> _What the task asks_:
Instruction for the entries that follow: retype exactly the lines from the line with "720x1440 pixels." to the line with "Task: Expand the Bilgisayar node", both included, and omit all others.

───── Dataset excerpts

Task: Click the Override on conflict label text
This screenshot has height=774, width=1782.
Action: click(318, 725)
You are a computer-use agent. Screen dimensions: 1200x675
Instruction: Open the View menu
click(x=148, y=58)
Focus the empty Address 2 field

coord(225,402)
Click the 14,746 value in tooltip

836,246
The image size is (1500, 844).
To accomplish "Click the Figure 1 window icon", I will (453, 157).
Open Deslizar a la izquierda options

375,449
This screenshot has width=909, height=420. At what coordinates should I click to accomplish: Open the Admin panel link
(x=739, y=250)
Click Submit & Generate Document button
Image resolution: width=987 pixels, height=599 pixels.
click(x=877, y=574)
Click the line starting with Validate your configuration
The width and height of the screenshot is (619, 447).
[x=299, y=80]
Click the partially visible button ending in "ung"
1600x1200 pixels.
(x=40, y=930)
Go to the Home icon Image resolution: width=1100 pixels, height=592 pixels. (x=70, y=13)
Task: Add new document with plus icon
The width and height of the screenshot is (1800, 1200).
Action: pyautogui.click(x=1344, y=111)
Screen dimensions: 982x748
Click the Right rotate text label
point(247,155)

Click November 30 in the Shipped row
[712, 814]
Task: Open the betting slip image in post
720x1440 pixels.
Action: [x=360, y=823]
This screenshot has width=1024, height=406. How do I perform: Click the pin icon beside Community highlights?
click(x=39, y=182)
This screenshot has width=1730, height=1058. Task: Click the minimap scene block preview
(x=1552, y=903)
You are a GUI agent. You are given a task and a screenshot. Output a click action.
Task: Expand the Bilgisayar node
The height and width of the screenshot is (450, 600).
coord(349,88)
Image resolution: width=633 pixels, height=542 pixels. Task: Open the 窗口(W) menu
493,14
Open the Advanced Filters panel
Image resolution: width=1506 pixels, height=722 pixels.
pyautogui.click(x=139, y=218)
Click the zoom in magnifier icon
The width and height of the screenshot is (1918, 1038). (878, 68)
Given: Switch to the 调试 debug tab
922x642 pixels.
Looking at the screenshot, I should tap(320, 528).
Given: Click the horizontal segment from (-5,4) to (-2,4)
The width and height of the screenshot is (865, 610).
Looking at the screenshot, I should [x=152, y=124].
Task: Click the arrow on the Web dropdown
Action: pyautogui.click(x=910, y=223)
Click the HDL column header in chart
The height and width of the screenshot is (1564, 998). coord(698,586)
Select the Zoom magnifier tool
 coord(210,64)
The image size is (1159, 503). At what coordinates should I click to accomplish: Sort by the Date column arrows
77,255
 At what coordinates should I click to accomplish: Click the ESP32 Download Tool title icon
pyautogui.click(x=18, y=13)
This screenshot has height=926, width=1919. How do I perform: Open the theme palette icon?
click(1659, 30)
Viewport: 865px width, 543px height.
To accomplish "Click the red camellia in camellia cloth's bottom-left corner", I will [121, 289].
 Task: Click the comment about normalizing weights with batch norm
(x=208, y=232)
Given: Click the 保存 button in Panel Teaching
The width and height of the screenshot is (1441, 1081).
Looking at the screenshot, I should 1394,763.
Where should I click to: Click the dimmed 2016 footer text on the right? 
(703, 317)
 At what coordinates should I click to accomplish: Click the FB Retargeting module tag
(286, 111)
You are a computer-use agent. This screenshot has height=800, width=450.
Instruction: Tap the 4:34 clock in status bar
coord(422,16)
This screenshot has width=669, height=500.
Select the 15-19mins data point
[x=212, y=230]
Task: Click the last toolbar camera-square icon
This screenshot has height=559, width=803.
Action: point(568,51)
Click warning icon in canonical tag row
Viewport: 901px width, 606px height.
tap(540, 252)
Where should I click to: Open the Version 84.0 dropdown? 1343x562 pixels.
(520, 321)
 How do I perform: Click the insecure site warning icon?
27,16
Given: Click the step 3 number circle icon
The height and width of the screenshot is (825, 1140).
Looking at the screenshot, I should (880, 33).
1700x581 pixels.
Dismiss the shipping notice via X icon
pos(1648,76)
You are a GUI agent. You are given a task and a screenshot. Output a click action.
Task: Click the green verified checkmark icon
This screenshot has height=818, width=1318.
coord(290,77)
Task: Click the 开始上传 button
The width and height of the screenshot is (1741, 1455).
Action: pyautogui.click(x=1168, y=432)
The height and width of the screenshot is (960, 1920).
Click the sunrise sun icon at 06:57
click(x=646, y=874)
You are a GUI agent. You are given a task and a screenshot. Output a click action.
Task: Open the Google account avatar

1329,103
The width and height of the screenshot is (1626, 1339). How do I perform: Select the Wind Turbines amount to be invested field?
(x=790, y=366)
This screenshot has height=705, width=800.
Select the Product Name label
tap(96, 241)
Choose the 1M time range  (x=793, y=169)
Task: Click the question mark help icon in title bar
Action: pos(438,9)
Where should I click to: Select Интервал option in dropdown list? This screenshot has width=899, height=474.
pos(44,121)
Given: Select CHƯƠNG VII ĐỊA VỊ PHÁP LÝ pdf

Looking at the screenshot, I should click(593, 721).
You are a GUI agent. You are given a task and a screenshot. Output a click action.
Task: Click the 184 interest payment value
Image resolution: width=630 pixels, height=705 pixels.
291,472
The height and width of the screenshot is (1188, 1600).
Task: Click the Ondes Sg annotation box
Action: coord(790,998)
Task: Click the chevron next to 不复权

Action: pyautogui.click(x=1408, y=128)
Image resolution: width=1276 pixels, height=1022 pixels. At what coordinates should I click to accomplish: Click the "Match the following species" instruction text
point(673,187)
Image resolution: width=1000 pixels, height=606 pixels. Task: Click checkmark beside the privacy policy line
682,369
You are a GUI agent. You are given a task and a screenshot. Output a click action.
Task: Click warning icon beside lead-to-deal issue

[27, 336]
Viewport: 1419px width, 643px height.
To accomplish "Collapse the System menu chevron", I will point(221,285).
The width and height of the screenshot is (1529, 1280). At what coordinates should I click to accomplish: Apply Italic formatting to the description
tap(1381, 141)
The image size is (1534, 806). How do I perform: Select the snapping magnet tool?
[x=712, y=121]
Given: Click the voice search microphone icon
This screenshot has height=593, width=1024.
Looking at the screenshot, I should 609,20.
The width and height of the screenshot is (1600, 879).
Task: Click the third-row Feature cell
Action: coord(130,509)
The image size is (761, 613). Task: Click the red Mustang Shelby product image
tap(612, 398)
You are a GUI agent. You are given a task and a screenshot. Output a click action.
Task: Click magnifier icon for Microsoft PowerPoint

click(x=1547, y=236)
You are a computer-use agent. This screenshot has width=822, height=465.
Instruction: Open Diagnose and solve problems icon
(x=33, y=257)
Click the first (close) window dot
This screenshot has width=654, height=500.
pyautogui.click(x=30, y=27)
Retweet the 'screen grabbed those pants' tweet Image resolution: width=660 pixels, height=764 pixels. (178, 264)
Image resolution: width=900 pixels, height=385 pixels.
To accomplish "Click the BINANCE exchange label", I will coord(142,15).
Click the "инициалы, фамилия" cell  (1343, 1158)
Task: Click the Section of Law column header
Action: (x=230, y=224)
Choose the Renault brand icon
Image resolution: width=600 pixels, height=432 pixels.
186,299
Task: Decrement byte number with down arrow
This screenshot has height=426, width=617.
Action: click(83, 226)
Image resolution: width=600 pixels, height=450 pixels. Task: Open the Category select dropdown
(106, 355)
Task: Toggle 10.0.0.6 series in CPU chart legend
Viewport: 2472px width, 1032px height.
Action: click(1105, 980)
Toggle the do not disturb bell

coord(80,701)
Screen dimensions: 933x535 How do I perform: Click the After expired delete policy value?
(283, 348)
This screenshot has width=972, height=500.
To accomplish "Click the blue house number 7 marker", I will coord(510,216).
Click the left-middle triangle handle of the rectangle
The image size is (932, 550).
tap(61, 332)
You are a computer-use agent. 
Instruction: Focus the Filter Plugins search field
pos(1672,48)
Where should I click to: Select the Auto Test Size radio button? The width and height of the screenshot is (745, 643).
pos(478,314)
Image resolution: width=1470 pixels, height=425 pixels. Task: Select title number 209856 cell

──────────

> _Solution for this exercise_:
720x1440 pixels.
Action: [x=360, y=823]
This screenshot has width=1024, height=406. How do I perform: Click the pin icon beside Community highlights?
click(x=39, y=182)
This screenshot has width=1730, height=1058. Task: Click the minimap scene block preview
(x=1552, y=903)
You are a GUI agent. You are given a task and a screenshot. Output a click action.
Task: Expand the Bilgisayar node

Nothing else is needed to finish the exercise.